● **Le problème**: D'après le texte sur le recueil de Saint-John Kauss, chez quel éditeur «Chants d'homme pour les nuits d'ombre» a-t-il paru ?

● **Texte fourni**:
Autour de «Chants d'homme pour les nuits d'ombre»

par Adyjeangardy

Texte dit par Adyjeangardy, Radio Nationale (Activité culturelle), 1979.
 

(…) Chants d’homme pour les nuits d’ombre est le dernier cahier de poèmes haïtiens paru ce week-end aux éditions Choucoune de Christophe Charles.

Qui est Saint-John Kauss? Il est des noms qui sonnent comme des manifestes, des noms-marteaux qui soulèvent des interrogations. Saint-John Kauss rappelle apparemment un autre auteur des Antilles: Saint-John Perse. Ce n’est pas seulement une affaire de prénom, c’est surtout une affaire d’écriture. Cette écriture traîne après elle des images de bonne référence, des images qui remontent à Édouard J. Maunick de l’île Maurice et Gérard Delisle de la Guadeloupe.

L’écriture de Saint-John Kauss préconise une sorte de ramassage des formes pour un réel enracinement dans le lyrisme et la douceur des mots. On n’est pas ici en présence d’une poésie folklorique ou d’une poésie perdue dans l’idéologie sociale, mais une poésie qui ne manque pas de profondeur. Si «Chants d’ombre» nous fait venir à la tête le nom de Senghor, «Chants d’homme pour les nuitsd’ombre» ne doit rien à Senghor mais tout à son auteur qui ne croit vraiment qu’aux mots.

[Données recueillies]
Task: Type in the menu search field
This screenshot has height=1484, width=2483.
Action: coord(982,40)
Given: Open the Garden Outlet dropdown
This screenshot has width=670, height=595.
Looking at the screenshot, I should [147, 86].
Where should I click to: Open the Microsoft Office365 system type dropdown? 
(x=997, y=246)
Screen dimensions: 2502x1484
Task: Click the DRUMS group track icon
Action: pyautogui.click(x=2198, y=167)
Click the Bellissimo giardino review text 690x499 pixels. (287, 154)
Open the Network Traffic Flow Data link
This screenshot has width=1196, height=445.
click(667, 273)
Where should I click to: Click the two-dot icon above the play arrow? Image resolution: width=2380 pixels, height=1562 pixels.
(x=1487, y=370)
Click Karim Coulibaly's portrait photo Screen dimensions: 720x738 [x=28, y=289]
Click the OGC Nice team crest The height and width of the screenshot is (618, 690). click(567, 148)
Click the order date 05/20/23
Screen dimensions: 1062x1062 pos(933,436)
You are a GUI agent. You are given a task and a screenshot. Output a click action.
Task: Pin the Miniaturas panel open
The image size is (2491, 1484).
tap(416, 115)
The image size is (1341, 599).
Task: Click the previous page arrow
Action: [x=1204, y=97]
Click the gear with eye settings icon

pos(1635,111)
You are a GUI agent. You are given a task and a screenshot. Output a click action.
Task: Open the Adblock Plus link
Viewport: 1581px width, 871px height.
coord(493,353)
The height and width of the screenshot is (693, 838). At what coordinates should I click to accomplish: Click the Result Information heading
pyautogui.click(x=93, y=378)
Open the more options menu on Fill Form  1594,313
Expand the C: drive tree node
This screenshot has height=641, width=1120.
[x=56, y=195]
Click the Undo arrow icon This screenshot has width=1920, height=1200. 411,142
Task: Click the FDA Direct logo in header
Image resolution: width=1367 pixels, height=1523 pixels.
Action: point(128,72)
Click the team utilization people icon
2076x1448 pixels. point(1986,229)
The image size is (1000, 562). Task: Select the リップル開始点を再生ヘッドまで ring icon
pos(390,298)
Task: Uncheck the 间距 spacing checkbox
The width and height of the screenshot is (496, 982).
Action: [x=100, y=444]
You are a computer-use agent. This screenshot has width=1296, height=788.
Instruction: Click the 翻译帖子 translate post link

● **Résultat de l'exercice**: Aux éditions Choucoune de Christophe Charles.